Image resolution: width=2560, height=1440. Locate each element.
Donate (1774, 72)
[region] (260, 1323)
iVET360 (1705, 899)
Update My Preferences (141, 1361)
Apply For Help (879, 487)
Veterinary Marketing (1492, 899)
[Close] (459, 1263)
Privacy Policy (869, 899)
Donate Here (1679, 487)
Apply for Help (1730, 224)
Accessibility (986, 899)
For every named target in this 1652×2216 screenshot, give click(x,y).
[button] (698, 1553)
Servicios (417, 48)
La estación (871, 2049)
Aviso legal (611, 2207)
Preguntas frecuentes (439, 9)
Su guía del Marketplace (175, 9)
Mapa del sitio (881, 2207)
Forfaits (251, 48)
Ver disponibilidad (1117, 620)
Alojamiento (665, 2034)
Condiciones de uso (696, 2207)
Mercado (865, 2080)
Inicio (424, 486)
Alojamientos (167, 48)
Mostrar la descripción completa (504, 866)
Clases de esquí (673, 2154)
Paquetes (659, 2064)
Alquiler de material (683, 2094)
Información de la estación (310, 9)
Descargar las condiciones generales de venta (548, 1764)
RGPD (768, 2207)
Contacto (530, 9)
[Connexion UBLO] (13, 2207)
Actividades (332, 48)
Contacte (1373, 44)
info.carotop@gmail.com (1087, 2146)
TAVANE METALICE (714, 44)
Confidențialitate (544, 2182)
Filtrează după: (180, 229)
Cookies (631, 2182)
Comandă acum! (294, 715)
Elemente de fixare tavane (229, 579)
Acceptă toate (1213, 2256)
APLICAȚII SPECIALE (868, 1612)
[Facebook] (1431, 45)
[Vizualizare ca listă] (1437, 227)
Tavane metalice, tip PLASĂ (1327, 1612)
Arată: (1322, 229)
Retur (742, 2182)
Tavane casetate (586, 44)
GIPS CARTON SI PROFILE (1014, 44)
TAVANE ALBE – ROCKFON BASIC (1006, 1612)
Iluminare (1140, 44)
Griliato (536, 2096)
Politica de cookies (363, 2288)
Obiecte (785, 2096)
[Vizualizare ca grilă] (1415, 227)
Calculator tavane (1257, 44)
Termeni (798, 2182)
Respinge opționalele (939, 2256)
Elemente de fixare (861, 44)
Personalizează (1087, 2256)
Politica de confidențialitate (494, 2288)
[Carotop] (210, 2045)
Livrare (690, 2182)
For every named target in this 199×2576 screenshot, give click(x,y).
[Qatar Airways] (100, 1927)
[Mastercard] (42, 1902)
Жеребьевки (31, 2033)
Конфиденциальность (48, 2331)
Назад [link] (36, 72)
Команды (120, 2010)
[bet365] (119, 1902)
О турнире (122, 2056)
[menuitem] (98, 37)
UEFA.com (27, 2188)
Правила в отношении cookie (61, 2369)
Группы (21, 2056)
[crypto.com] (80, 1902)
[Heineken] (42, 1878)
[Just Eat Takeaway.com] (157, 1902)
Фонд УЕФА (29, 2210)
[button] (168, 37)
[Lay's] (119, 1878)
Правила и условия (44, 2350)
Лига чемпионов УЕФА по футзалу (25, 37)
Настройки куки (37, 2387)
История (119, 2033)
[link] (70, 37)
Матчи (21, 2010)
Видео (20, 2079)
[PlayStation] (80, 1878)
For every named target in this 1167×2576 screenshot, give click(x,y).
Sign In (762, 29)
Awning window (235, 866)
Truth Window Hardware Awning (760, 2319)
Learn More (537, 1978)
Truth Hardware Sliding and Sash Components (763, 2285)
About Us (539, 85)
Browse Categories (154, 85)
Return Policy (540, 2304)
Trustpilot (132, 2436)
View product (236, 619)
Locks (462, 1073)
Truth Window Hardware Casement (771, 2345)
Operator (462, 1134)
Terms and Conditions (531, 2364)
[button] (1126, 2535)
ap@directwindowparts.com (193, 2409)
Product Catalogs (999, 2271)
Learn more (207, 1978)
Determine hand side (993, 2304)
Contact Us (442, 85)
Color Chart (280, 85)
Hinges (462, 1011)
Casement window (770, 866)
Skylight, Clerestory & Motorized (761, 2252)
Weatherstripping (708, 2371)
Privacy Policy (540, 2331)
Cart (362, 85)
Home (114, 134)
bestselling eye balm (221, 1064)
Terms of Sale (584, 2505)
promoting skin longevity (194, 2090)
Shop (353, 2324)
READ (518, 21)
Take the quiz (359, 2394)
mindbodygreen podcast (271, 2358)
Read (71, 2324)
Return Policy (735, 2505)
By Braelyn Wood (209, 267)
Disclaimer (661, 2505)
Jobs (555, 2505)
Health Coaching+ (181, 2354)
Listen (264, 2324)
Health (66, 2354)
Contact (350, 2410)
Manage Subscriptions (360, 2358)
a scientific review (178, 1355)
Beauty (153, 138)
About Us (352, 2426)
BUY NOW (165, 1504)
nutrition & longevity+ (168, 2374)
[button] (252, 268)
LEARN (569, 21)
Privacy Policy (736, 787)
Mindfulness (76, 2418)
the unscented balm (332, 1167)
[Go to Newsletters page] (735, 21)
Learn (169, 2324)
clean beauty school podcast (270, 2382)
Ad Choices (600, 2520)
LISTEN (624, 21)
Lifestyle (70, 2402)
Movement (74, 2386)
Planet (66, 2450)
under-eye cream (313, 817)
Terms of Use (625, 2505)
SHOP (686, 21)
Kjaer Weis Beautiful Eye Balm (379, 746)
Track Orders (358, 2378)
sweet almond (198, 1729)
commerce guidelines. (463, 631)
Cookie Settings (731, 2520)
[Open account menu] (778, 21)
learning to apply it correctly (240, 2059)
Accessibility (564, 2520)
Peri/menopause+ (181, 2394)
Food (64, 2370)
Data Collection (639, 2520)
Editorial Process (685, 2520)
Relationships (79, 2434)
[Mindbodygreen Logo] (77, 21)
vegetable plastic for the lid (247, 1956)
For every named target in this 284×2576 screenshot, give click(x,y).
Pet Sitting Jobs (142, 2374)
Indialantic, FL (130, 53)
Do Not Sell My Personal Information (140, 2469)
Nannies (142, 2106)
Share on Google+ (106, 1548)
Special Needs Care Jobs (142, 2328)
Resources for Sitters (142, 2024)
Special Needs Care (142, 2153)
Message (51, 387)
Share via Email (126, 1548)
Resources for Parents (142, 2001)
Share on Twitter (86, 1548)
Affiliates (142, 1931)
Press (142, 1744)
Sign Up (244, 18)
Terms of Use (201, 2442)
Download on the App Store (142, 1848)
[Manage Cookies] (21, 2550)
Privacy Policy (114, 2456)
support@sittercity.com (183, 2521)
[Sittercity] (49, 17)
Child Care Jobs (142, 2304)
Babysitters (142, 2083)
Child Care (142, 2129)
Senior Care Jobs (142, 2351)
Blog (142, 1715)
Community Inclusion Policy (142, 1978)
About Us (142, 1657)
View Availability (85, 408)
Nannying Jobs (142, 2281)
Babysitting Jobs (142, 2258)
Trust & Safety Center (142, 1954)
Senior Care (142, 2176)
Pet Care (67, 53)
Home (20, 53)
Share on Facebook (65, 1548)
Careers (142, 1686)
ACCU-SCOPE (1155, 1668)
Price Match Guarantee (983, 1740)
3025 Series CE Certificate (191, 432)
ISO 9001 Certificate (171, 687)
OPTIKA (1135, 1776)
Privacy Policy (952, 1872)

────

◆ Requirement:
A verbatim copy of every entry is required.

◆ Exercise result:
Image resolution: width=2560, height=1440. Locate each element.
Donate (1774, 72)
[region] (260, 1323)
iVET360 (1705, 899)
Update My Preferences (141, 1361)
Apply For Help (879, 487)
Veterinary Marketing (1492, 899)
[Close] (459, 1263)
Privacy Policy (869, 899)
Donate Here (1679, 487)
Apply for Help (1730, 224)
Accessibility (986, 899)
For every named target in this 1652×2216 screenshot, give click(x,y).
[button] (698, 1553)
Servicios (417, 48)
La estación (871, 2049)
Aviso legal (611, 2207)
Preguntas frecuentes (439, 9)
Su guía del Marketplace (175, 9)
Mapa del sitio (881, 2207)
Forfaits (251, 48)
Ver disponibilidad (1117, 620)
Alojamiento (665, 2034)
Condiciones de uso (696, 2207)
Mercado (865, 2080)
Inicio (424, 486)
Alojamientos (167, 48)
Mostrar la descripción completa (504, 866)
Clases de esquí (673, 2154)
Paquetes (659, 2064)
Alquiler de material (683, 2094)
Información de la estación (310, 9)
Descargar las condiciones generales de venta (548, 1764)
RGPD (768, 2207)
Contacto (530, 9)
[Connexion UBLO] (13, 2207)
Actividades (332, 48)
Contacte (1373, 44)
info.carotop@gmail.com (1087, 2146)
TAVANE METALICE (714, 44)
Confidențialitate (544, 2182)
Filtrează după: (180, 229)
Cookies (631, 2182)
Comandă acum! (294, 715)
Elemente de fixare tavane (229, 579)
Acceptă toate (1213, 2256)
APLICAȚII SPECIALE (868, 1612)
[Facebook] (1431, 45)
[Vizualizare ca listă] (1437, 227)
Tavane metalice, tip PLASĂ (1327, 1612)
Arată: (1322, 229)
Retur (742, 2182)
Tavane casetate (586, 44)
GIPS CARTON SI PROFILE (1014, 44)
TAVANE ALBE – ROCKFON BASIC (1006, 1612)
Iluminare (1140, 44)
Griliato (536, 2096)
Politica de cookies (363, 2288)
Obiecte (785, 2096)
[Vizualizare ca grilă] (1415, 227)
Calculator tavane (1257, 44)
Termeni (798, 2182)
Respinge opționalele (939, 2256)
Elemente de fixare (861, 44)
Personalizează (1087, 2256)
Politica de confidențialitate (494, 2288)
[Carotop] (210, 2045)
Livrare (690, 2182)
For every named target in this 199×2576 screenshot, give click(x,y).
[Qatar Airways] (100, 1927)
[Mastercard] (42, 1902)
Жеребьевки (31, 2033)
Конфиденциальность (48, 2331)
Назад [link] (36, 72)
Команды (120, 2010)
[bet365] (119, 1902)
О турнире (122, 2056)
[menuitem] (98, 37)
UEFA.com (27, 2188)
Правила в отношении cookie (61, 2369)
Группы (21, 2056)
[crypto.com] (80, 1902)
[Heineken] (42, 1878)
[Just Eat Takeaway.com] (157, 1902)
Фонд УЕФА (29, 2210)
[button] (168, 37)
[Lay's] (119, 1878)
Правила и условия (44, 2350)
Лига чемпионов УЕФА по футзалу (25, 37)
Настройки куки (37, 2387)
История (119, 2033)
[link] (70, 37)
Матчи (21, 2010)
Видео (20, 2079)
[PlayStation] (80, 1878)
For every named target in this 1167×2576 screenshot, give click(x,y).
Sign In (762, 29)
Awning window (235, 866)
Truth Window Hardware Awning (760, 2319)
Learn More (537, 1978)
Truth Hardware Sliding and Sash Components (763, 2285)
About Us (539, 85)
Browse Categories (154, 85)
Return Policy (540, 2304)
Trustpilot (132, 2436)
View product (236, 619)
Locks (462, 1073)
Truth Window Hardware Casement (771, 2345)
Operator (462, 1134)
Terms and Conditions (531, 2364)
[button] (1126, 2535)
ap@directwindowparts.com (193, 2409)
Product Catalogs (999, 2271)
Learn more (207, 1978)
Determine hand side (993, 2304)
Contact Us (442, 85)
Color Chart (280, 85)
Hinges (462, 1011)
Casement window (770, 866)
Skylight, Clerestory & Motorized (761, 2252)
Weatherstripping (708, 2371)
Privacy Policy (540, 2331)
Cart (362, 85)
Home (114, 134)
bestselling eye balm (221, 1064)
Terms of Sale (584, 2505)
promoting skin longevity (194, 2090)
Shop (353, 2324)
READ (518, 21)
Take the quiz (359, 2394)
mindbodygreen podcast (271, 2358)
Read (71, 2324)
Return Policy (735, 2505)
By Braelyn Wood (209, 267)
Disclaimer (661, 2505)
Jobs (555, 2505)
Health Coaching+ (181, 2354)
Listen (264, 2324)
Health (66, 2354)
Contact (350, 2410)
Manage Subscriptions (360, 2358)
a scientific review (178, 1355)
Beauty (153, 138)
About Us (352, 2426)
BUY NOW (165, 1504)
nutrition & longevity+ (168, 2374)
[button] (252, 268)
LEARN (569, 21)
Privacy Policy (736, 787)
Mindfulness (76, 2418)
the unscented balm (332, 1167)
[Go to Newsletters page] (735, 21)
Learn (169, 2324)
clean beauty school podcast (270, 2382)
Ad Choices (600, 2520)
LISTEN (624, 21)
Lifestyle (70, 2402)
Movement (74, 2386)
Planet (66, 2450)
under-eye cream (313, 817)
Terms of Use (625, 2505)
SHOP (686, 21)
Kjaer Weis Beautiful Eye Balm (379, 746)
Track Orders (358, 2378)
sweet almond (198, 1729)
commerce guidelines. (463, 631)
Cookie Settings (731, 2520)
[Open account menu] (778, 21)
learning to apply it correctly (240, 2059)
Accessibility (564, 2520)
Peri/menopause+ (181, 2394)
Food (64, 2370)
Data Collection (639, 2520)
Editorial Process (685, 2520)
Relationships (79, 2434)
[Mindbodygreen Logo] (77, 21)
vegetable plastic for the lid (247, 1956)
For every named target in this 284×2576 screenshot, give click(x,y).
Pet Sitting Jobs (142, 2374)
Indialantic, FL (130, 53)
Do Not Sell My Personal Information (140, 2469)
Nannies (142, 2106)
Share on Google+ (106, 1548)
Special Needs Care Jobs (142, 2328)
Resources for Sitters (142, 2024)
Special Needs Care (142, 2153)
Message (51, 387)
Share via Email (126, 1548)
Resources for Parents (142, 2001)
Share on Twitter (86, 1548)
Affiliates (142, 1931)
Press (142, 1744)
Sign Up (244, 18)
Terms of Use (201, 2442)
Download on the App Store (142, 1848)
[Manage Cookies] (21, 2550)
Privacy Policy (114, 2456)
support@sittercity.com (183, 2521)
[Sittercity] (49, 17)
Child Care Jobs (142, 2304)
Babysitters (142, 2083)
Child Care (142, 2129)
Senior Care Jobs (142, 2351)
Blog (142, 1715)
Community Inclusion Policy (142, 1978)
About Us (142, 1657)
View Availability (85, 408)
Nannying Jobs (142, 2281)
Babysitting Jobs (142, 2258)
Trust & Safety Center (142, 1954)
Senior Care (142, 2176)
Pet Care (67, 53)
Home (20, 53)
Share on Facebook (65, 1548)
Careers (142, 1686)
ACCU-SCOPE (1155, 1668)
Price Match Guarantee (983, 1740)
3025 Series CE Certificate (191, 432)
ISO 9001 Certificate (171, 687)
OPTIKA (1135, 1776)
Privacy Policy (952, 1872)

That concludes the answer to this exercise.